– Возьми меня с собой, Егорушка. Что тебе стоит?
Я тебе пригожусь.
– О чем хочешь проси, но не об этом.
– Почему, милый? Я тебя больше не возбуждаю?
– Я же говорил, у меня невеста дома.
Не смутилась, не обиделась.
– Ну и что? Я не помешаю. Я же в сторонке буду, а когда понадоблюсь…
Предательство – вот оно. Бессмысленное, жутковатое.
Лишь бы утянуться куда-нибудь, лишь бы достичь чего-то, ей самой неведомого. Может быть, большой кучи денег. А может быть, благодати. Ей все едино. К счастью, подоспел Жакин со свертком жратвы на дорогу. Увидел Ирину, цыкнул на нее, отогнал. Та послушалась, смиренно потупясь, с трагической миной побрела к дальней скамейке. Она при Жакине теперь делалась как бы немного загипнотизированная.
Учитель напутствовал так:
– Собачья любовь, Егор, вернее женской. Гирей тосковать будет.

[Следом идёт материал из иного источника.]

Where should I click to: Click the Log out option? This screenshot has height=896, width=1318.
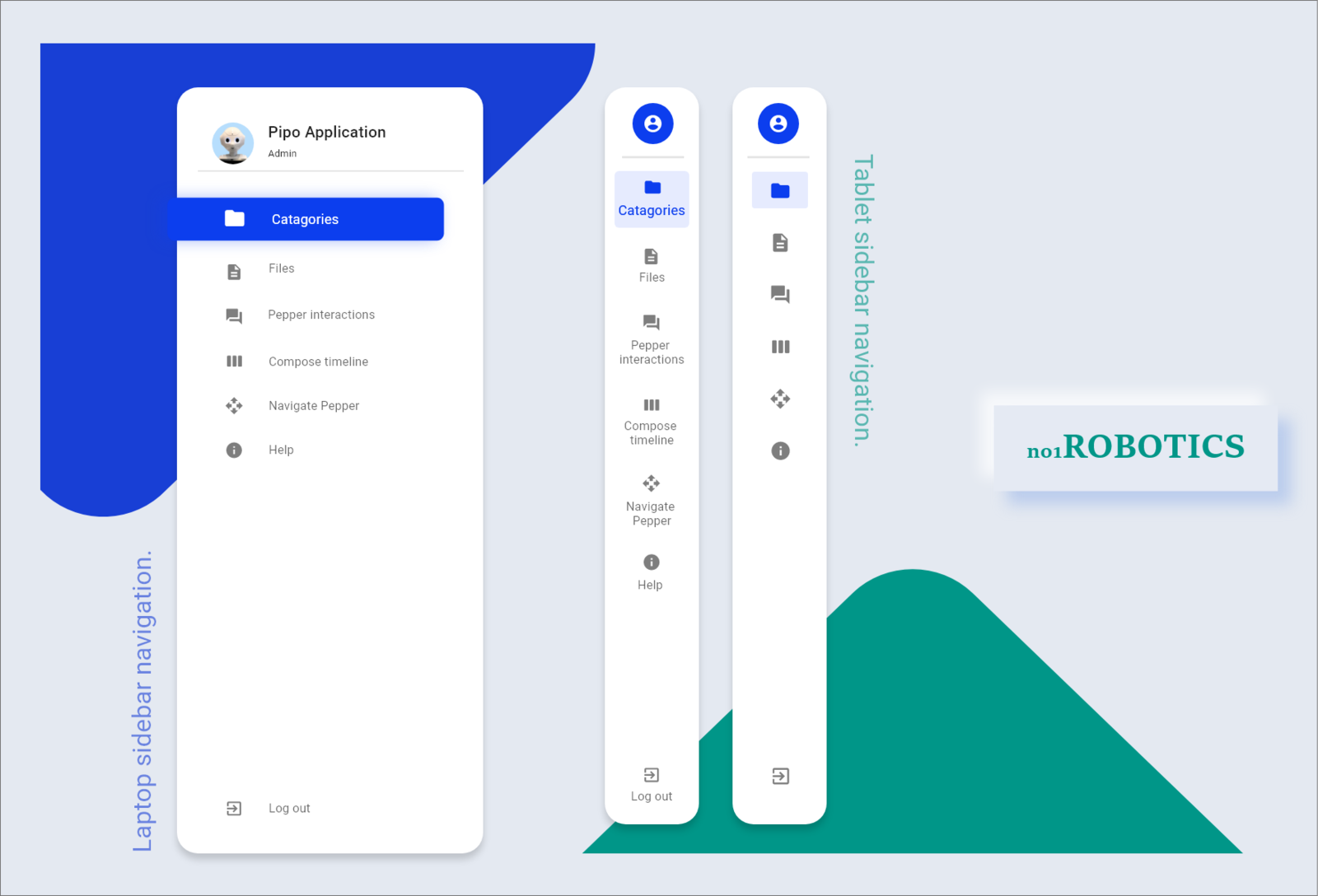288,808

– Я вернусь. Чего мне там особенно делать. Заберу Аню и вернусь.
Жакин усомнился:
– Могут и не выпустить. Но помни, мне жить тоже недолго осталось. Лет десять, не больше. А здесь все твое.
…Остаток дня Егор провел спокойно. Вернулся в отель, сходил в парикмахерскую. Оттуда вышел помолодевшим опять на свои двадцать лет. Поднялся в номер и вздремнул часика три. Потом спустился в ресторан и поужинал. В небольшом зале с роскошной хрустальной люстрой, с пианино в углу, за которым тихонько что-то медлительное бренчал длинноволосый тапер, чинно, бесшумно двигались официанты в длиннополых пиджаках сюртучного покроя. На каждом столе, застеленном старинной парчовой скатертью, – ваза с цветами и свеча в золотом подсвечнике. Все пристойно, богато, с аристократической претензией, как в английском клубе. Публики немного, и тоже в основном солидные люди со своими спутницами или небольшие компании. Громких голосов не слышно. Дамы в вечерних нарядах, в камнях, в бриллиантах. Может, и проститутки, но не отличишь от герцогинь. Егор поймал на себе два-три цепких, изучающих женских взгляда, в которых сверкнул незамысловатый интерес.
Он заказал жаркое, какие-то закуски, немного водки.
Официант, средних лет мужчина с умным, чуть утомленным лицом, почтительно предложил бутылочку "Мутона"
1952 года, которое якобы смягчит остроту жаркого. Егор не знал, что это такое, но согласился. Через двадцать минут официант подкатил столик-жаровню, где под чугунным противнем тускло-ало тлели крупные угли, присыпанные пеплом. Девушка-помощница в строгом бежевом костюме принесла глиняный горшок с тушеной картошкой с грибами. С противня в глубокую фарфоровую тарелку официант переложил огромное количество ароматного мяса, помощница сняла крышку с горшка и подковырнула маленьким ножичком коричневую пленку, проверяя крепость картофельного жара. На столе появились вазочка со сметаной и несколько мелких судков со специями. Егор следил за этим священнодействием, едва ли не открыв рот.
Официант откупорил бутылку черного вина с поблекшей от старости этикеткой и подал ему пробку. Егор не ударил в грязь лицом, со значительным выражением понюхал, кивнул.
– Приятного аппетита, – пожелал официант и, элегантно пятясь, удалился.
Тут на Егорку напал такой жор, будто года два перед тем постился. Набил брюхо так, что пришлось незаметно расстегнуть кожаный ремень с медной (с намеком) бляхой. Наверное, окажись рядом учитель, он простил бы Егору неумеренность в еде, хотя постоянно внушал, что голодный желудок для мужчины – залог сердечной отваги и ясного ума. Никогда в жизни Егор не ел такого вкусного, горячего мяса и не запивал таким восхитительным, сладким, густым вином. Не будь он на людях, остатки грибной подливы из горшочка выскоблил бы кусочками хлеба – по старой домашней привычке.
Под водку, на десерт официант подал туесок с черной икрой, маринованную зелень, крестьянское масло на лопухе и свежий, белый, крупнопористый хлеб.
Егор осоловел. Спросил у официанта:
– Повар у вас, наверное, грузин?
– Никак нет, – охотно ответил официант. – Обыкновенный российский мужичок. Конечно, при регалиях.
Никто пока не жаловался. Переманили из "Славянского базара".
– Как зовут его?
– Ибрагим-оглы. Между своих кличем его Славиком.